## Exercise data
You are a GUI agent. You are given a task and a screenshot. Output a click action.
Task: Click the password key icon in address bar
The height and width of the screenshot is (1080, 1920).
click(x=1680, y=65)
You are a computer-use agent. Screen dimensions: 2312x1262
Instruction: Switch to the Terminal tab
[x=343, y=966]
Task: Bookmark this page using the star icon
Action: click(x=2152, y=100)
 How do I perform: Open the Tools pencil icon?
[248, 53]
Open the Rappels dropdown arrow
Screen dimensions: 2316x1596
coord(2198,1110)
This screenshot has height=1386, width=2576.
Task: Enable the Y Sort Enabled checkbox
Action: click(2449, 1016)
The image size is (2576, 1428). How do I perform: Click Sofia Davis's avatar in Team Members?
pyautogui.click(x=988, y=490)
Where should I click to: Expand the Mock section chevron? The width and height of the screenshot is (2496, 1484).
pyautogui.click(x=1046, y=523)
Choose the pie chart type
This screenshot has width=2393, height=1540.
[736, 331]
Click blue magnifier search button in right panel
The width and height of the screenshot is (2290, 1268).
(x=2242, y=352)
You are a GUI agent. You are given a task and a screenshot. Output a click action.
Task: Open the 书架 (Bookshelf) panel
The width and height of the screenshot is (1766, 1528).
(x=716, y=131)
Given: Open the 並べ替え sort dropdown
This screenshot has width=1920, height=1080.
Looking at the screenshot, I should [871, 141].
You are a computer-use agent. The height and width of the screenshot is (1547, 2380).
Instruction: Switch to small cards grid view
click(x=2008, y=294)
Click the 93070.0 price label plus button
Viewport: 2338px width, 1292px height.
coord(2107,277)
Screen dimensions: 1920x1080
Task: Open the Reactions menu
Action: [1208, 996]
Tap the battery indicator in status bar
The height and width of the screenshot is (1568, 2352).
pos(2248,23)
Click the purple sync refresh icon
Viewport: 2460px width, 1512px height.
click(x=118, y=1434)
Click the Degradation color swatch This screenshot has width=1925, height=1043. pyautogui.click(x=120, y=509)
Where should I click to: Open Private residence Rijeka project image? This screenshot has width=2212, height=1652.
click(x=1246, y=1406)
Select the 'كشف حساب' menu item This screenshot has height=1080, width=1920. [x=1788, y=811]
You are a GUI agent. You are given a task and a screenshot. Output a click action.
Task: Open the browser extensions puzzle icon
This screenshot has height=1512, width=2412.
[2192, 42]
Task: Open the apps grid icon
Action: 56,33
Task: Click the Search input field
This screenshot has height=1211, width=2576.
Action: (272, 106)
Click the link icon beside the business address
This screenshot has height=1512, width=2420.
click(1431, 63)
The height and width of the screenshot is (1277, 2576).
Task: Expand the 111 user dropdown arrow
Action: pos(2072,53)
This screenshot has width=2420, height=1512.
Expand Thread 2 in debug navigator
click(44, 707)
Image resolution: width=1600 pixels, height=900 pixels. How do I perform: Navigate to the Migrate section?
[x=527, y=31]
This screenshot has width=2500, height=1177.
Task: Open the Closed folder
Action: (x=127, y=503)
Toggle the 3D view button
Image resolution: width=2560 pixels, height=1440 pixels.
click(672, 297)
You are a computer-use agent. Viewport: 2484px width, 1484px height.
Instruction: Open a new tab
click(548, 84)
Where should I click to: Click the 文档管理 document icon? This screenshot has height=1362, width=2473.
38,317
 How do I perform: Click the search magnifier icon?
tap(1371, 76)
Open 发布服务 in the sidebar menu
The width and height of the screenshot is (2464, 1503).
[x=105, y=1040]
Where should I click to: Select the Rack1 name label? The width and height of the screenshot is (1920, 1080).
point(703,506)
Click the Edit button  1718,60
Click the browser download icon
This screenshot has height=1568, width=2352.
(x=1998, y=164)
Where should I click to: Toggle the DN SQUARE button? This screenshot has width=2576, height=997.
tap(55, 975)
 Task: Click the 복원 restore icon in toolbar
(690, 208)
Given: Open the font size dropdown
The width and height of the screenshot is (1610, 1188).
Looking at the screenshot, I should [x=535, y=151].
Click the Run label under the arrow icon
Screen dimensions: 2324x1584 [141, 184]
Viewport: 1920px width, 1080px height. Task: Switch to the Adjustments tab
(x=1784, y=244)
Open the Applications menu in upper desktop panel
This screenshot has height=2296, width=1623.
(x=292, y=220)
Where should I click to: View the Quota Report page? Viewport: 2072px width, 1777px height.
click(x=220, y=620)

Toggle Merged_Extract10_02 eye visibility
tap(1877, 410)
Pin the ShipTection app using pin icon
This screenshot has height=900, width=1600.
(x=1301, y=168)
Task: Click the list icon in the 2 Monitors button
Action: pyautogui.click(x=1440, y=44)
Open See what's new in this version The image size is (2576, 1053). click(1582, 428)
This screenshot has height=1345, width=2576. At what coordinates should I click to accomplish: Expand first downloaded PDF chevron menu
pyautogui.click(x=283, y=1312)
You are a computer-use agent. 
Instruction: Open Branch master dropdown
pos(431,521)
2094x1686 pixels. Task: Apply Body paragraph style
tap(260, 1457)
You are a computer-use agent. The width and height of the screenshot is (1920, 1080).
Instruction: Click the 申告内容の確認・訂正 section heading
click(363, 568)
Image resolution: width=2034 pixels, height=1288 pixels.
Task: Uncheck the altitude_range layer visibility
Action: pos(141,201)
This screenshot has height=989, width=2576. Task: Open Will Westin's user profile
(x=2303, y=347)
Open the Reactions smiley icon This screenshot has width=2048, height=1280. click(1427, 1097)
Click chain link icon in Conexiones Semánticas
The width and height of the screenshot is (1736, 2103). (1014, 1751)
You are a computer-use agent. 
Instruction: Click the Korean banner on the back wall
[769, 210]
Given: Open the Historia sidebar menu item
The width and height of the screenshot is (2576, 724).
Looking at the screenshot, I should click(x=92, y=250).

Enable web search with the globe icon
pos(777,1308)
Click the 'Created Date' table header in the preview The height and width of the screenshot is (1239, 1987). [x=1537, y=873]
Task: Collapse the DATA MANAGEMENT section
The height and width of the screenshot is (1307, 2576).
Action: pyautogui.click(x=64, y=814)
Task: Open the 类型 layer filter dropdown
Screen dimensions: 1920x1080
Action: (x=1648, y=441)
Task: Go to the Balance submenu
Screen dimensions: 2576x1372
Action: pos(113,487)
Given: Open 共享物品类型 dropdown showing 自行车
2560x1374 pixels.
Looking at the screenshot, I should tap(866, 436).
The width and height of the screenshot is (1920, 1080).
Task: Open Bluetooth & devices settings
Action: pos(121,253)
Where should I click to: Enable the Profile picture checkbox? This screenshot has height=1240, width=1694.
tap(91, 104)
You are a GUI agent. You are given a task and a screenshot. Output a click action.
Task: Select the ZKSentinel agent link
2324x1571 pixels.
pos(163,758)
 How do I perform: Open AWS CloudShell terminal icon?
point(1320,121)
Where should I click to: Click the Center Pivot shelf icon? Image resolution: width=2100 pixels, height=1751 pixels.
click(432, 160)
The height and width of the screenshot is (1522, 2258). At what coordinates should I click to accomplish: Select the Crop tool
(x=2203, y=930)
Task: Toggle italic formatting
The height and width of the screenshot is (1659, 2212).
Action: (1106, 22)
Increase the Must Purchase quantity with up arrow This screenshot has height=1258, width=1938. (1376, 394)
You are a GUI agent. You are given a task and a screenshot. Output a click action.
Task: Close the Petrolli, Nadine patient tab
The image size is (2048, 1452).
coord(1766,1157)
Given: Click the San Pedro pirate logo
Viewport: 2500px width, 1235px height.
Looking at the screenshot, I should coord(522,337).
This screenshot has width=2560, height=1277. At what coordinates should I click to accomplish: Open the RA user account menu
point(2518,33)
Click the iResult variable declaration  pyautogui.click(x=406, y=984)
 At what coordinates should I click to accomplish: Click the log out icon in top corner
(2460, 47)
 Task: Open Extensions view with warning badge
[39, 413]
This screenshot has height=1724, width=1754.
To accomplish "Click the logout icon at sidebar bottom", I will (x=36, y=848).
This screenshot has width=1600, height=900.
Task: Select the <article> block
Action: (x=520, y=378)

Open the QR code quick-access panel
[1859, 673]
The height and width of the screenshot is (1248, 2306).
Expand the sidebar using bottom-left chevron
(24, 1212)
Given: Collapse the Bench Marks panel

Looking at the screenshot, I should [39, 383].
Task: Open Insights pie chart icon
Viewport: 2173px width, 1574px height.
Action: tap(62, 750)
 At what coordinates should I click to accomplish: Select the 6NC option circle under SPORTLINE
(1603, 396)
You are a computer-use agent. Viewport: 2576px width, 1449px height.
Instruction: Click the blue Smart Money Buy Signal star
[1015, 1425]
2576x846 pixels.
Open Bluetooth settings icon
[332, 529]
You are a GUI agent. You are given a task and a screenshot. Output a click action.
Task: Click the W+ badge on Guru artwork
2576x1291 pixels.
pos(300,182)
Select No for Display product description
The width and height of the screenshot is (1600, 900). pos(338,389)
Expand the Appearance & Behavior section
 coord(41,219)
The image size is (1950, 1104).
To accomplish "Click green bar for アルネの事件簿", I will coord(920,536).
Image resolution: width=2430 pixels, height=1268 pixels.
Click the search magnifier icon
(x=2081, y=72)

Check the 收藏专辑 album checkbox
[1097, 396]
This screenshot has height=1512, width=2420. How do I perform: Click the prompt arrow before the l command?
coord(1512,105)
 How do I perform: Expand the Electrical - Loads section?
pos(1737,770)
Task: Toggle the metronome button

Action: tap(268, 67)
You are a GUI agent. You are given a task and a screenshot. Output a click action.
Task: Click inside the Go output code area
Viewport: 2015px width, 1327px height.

## Task prompt
Tell how many lines in the data hold the string "address", giving the number by itself.

## Solution for this task
2